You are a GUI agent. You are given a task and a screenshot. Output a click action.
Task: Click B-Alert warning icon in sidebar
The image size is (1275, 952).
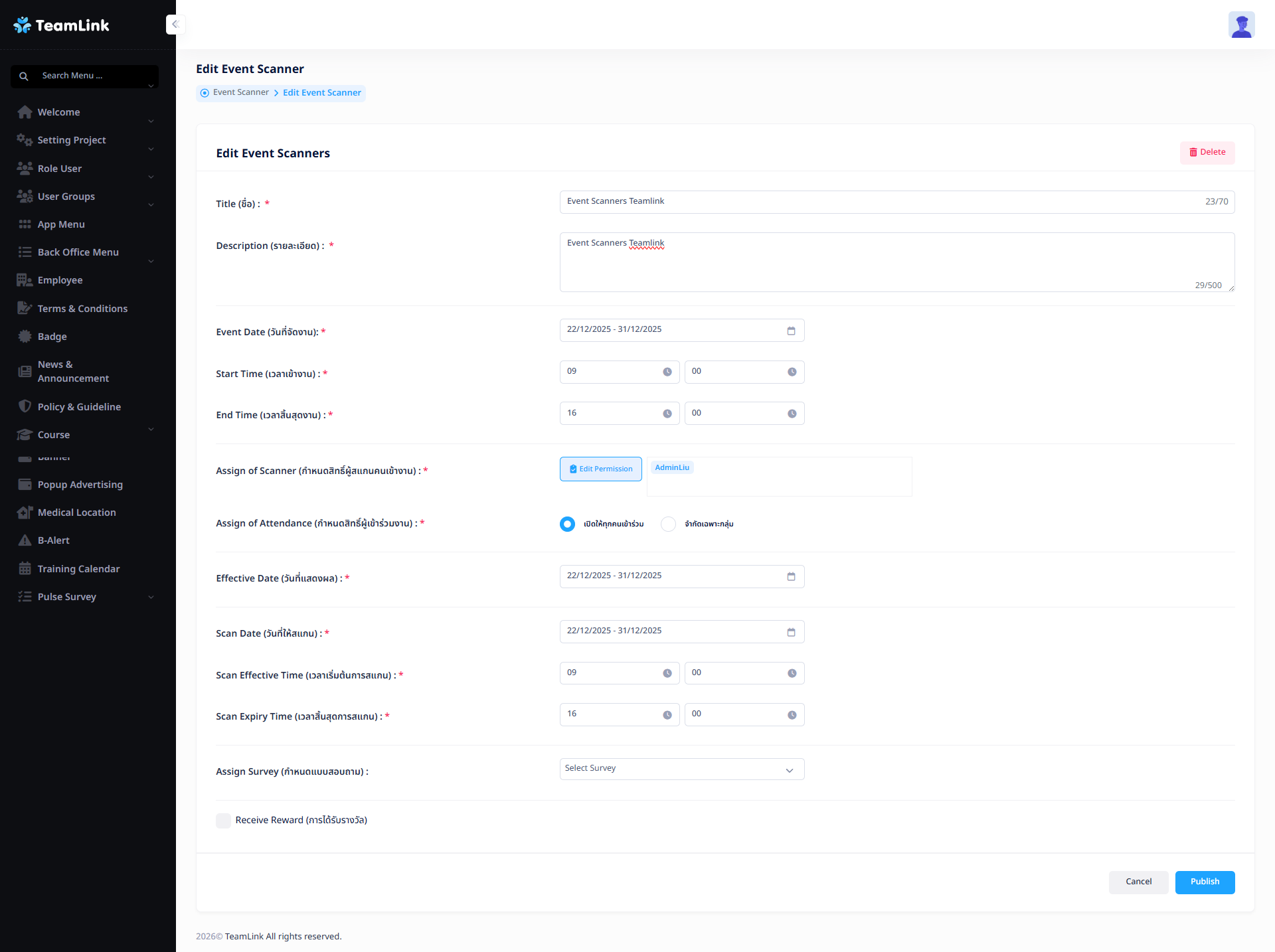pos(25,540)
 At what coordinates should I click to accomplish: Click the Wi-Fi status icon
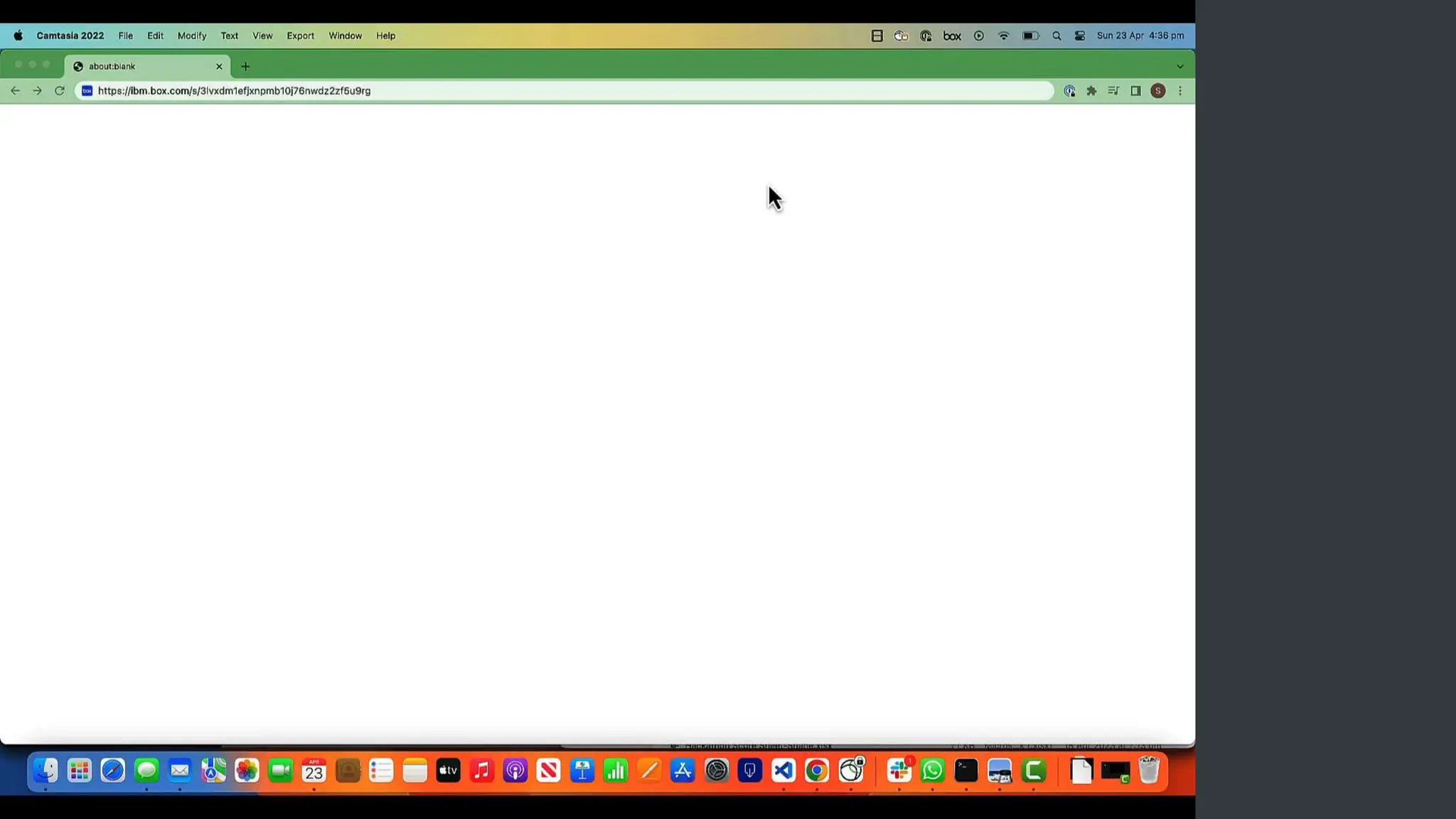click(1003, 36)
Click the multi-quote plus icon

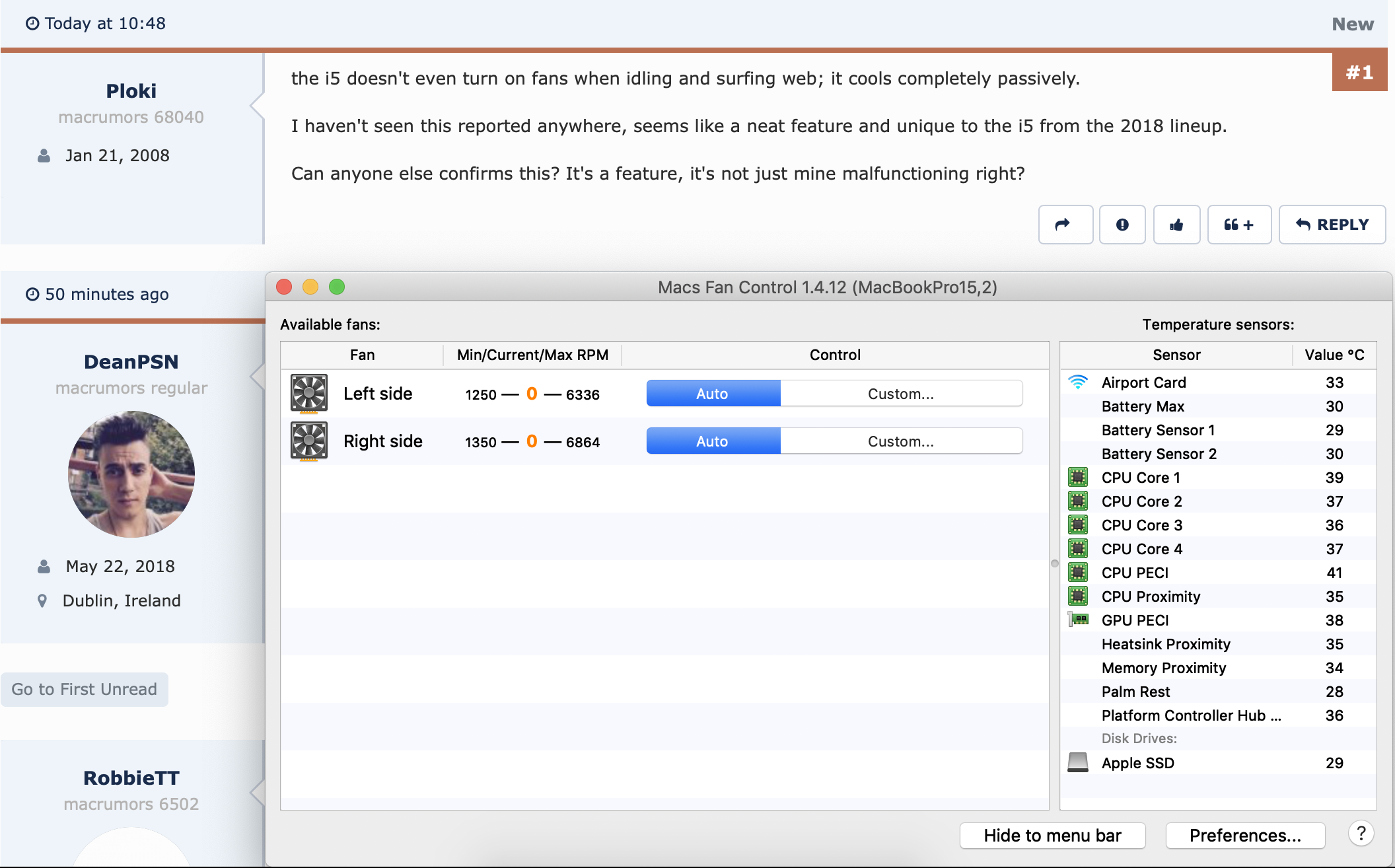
* * *
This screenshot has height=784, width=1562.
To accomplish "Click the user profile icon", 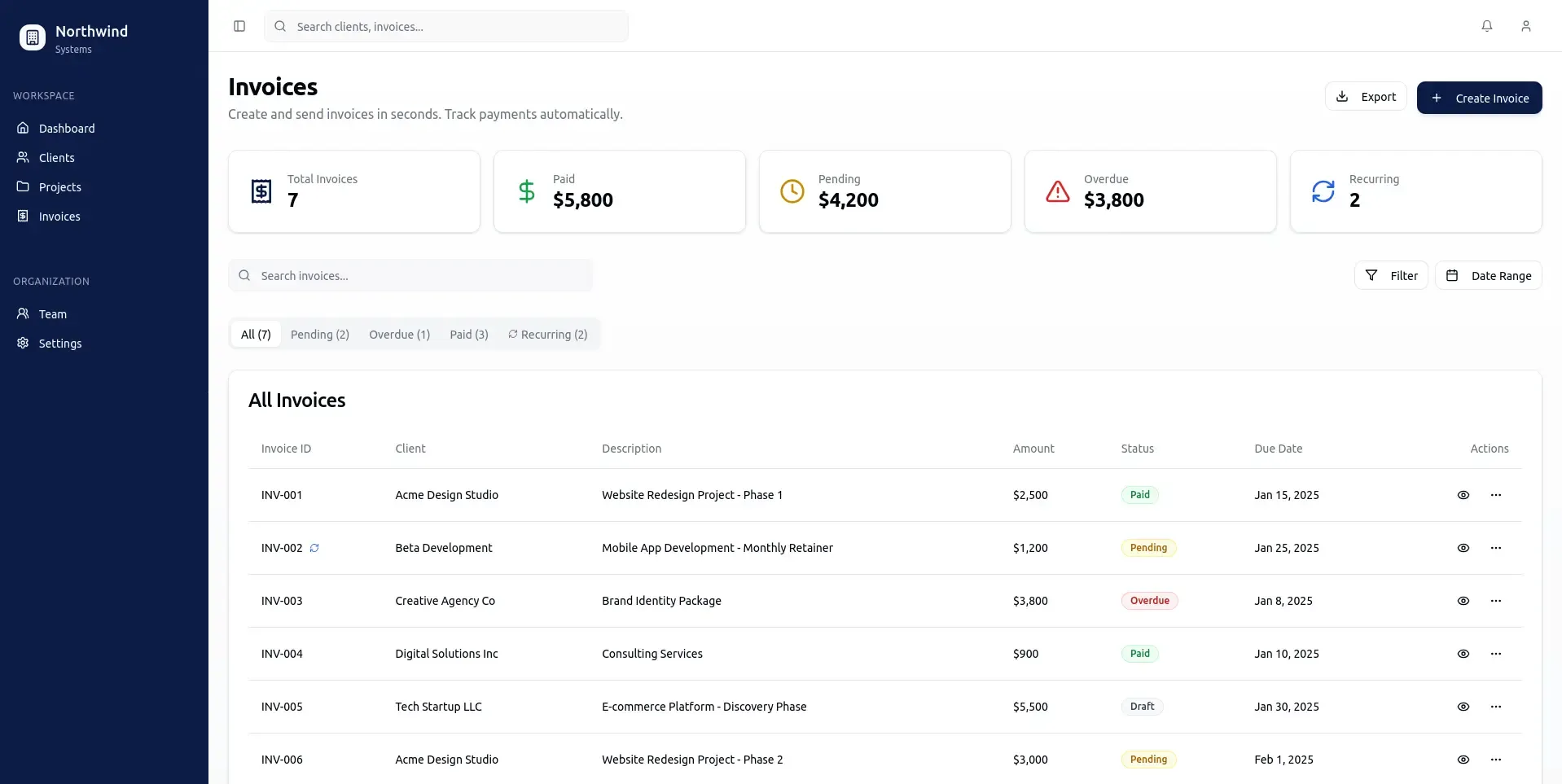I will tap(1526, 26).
* * *
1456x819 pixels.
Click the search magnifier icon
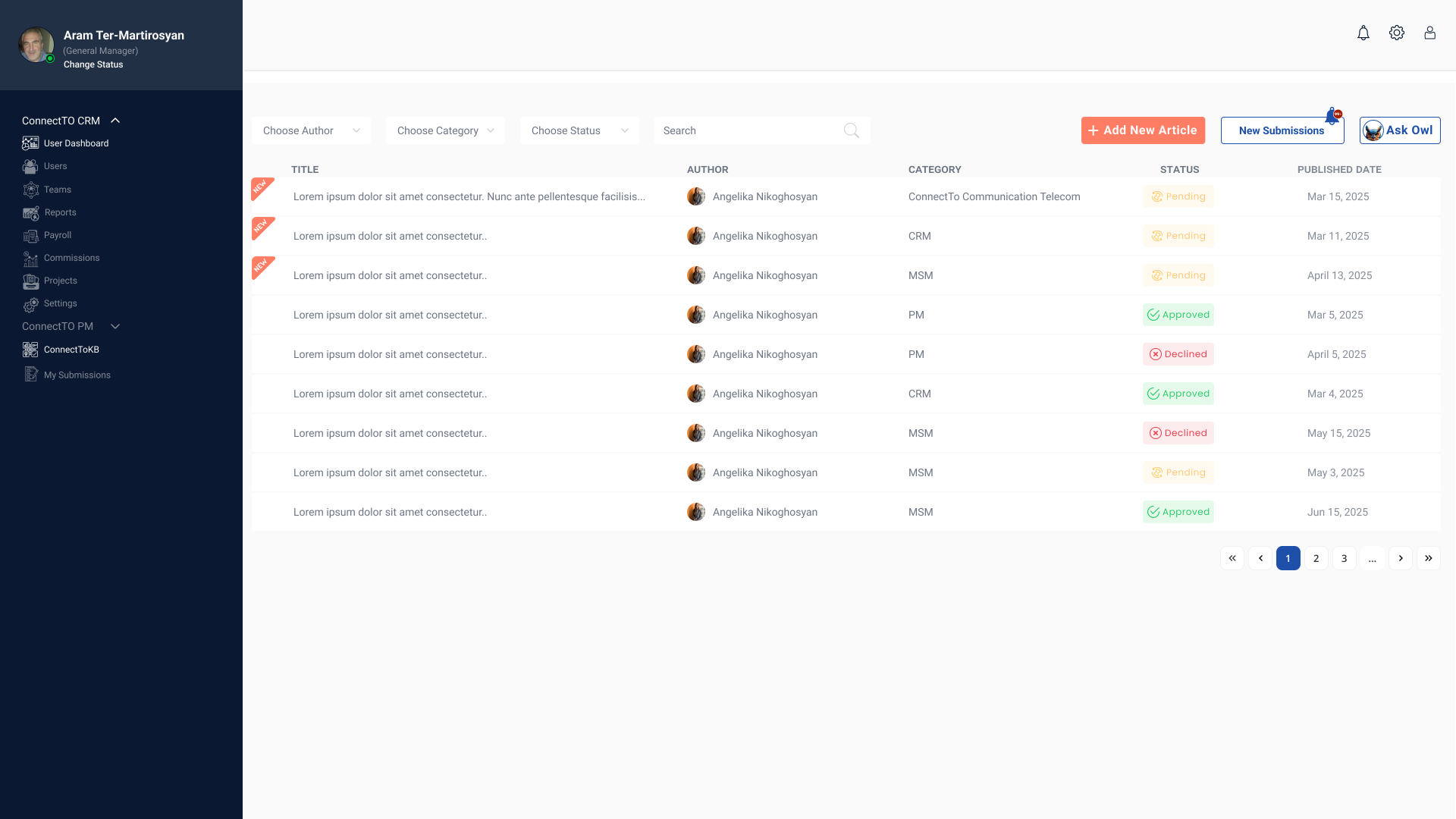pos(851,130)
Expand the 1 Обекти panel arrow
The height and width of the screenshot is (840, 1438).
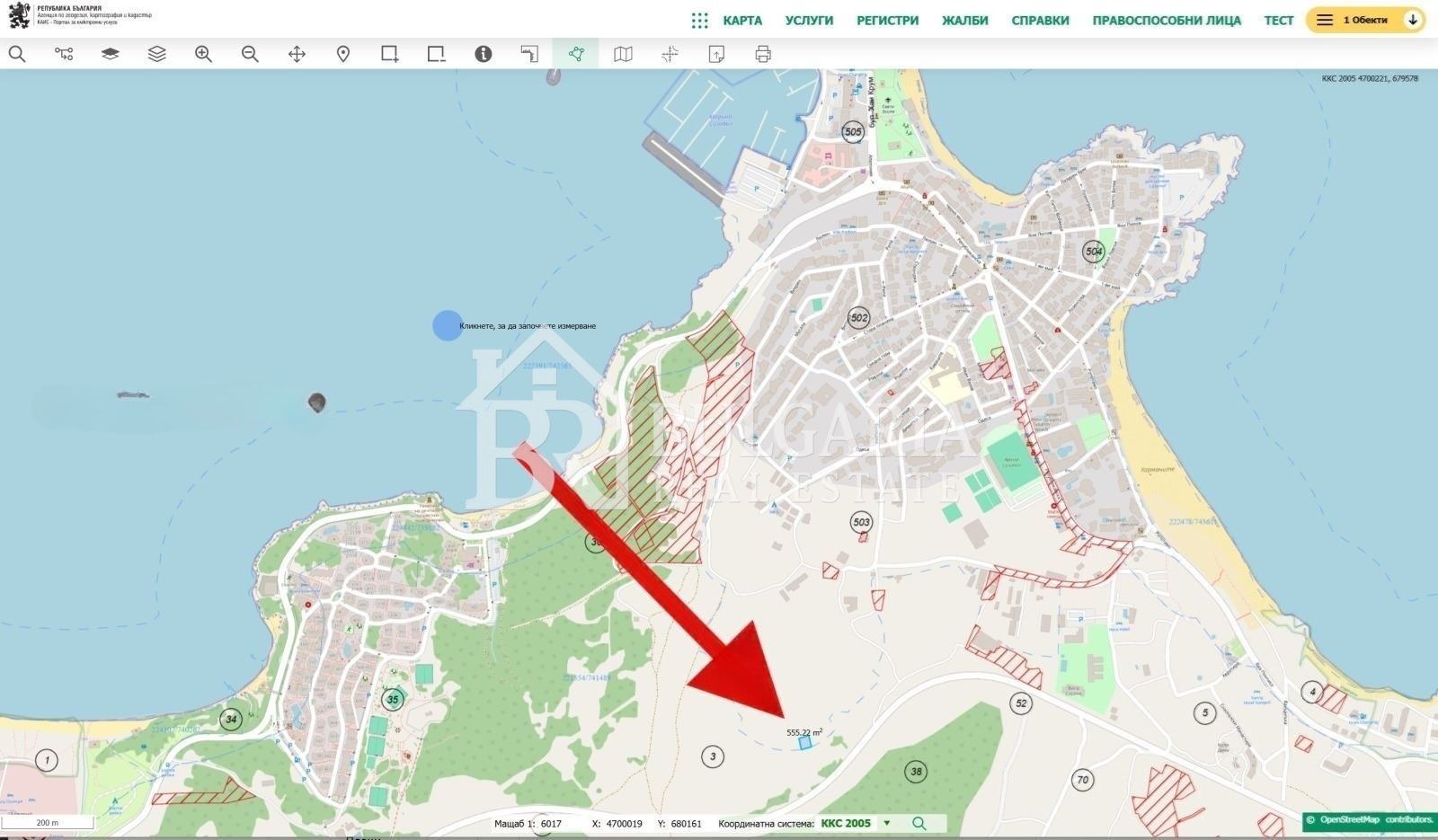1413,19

Work request: From the records above, copy only the lines running from the line holding "You are a GUI" through the line holding "Click the multi-quote plus icon", with no pictures.

Result:
You are a GUI agent. You are given a task and a screenshot. Output a click action.
Task: Click B-Alert warning icon in sidebar
The image size is (1275, 952).
pos(25,540)
 At what coordinates should I click to accomplish: Click the Wi-Fi status icon
click(1003, 36)
Click the multi-quote plus icon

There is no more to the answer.